COVID-19 vaccines in Tennessee will no longer be administered on a first-come, first-served basis as the state plans to launch an online scheduling system next week.
Tennessee Health Commissioner Dr. Lisa Piercey announced the plan Friday, calling it an effort to curb the large numbers of people waiting in line for hours only to be turned away due to exhausted supplies.
"We realized that it's a little bit more of a hurdle on the front end to do the online scheduling, but I think - not only for staff and health departments, but certainly the public at large - that will be a much more satisfying system than sitting around for several hours, and may or may not get a dose," Piercey said during a news conference Friday.
Piercey did not offer additional details as to when exactly the online scheduling system will launch or how it would work.
The Hamilton County Health Department confirmed Friday it will use a similar system, though further details were not provided.
Local demand for vaccines has caused long lines in the county and other areas of the state. In Hamilton County, the health department has run out of doses within hours since expanding eligibility to people aged 75 or older. On Wednesday, the department closed the line to its drive-thru site off Amnicola Highway just after 6 a.m., three hours before vaccinations began for the approximately 1,000 doses available that day.

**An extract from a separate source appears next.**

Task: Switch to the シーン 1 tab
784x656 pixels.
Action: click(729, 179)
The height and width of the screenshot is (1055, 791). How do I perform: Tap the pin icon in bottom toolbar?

The long lines and short supply left many residents frustrated, and health officials urged patience as the county waits for another shipment of vaccines. During a Wednesday call with statewide nonprofit leaders, Dr. Michelle Fiscus, medical director for the Vaccine-Preventable Diseases and Immunization Program in the state health department, said local health departments should receive more doses early next week.
The online scheduling system will be the latest online tool recently added to the Tennessee Department of Health Website aimed at reducing confusion and providing information around vaccinations. On Tuesday, the state launched an online tool to help Tennesseans know if and when they will be eligible to receive the COVID-19 vaccine.
Vaccine rollout comes as the pandemic rages across the nation. As of Friday, Tennessee reported 6,369 new COVID-19 cases, 3,249 current hospitalizations and 126 new deaths for a total of at least 7,618 deaths since the pandemic began. The state is currently averaging 7,686 new cases a day over the past week.
In Hamilton County, the health department reported 655 new cases and 4,589 active cases Friday, both records. Along with 208 hospitalizations, 65 people are in the intensive care unit because of the virus, another record. The county is averaging 515 new cases a day in the past week, a record, and a positivity rate of around 30% on new tests in the past week.
New case counts are trending upward in the past week, the first indication of a surge following the Christmas and New Year's holidays. Hospitalization numbers remain elevated, though a spike in hospitalizations often follows several weeks after a spike in new cases. A surge in deaths follows a few weeks later, as seen during December when 115 county residents died following a November surge.
Baylor School research scientists said this week they believe the new, seemingly more contagious U.K. COVID-19 variant is in the Chattanooga region. The scientists detected virus mutations in the samples studied at their lab. Their findings, if confirmed, would mean the variant has been circulating in Southeast Tennessee since before it was formally identified in the United States.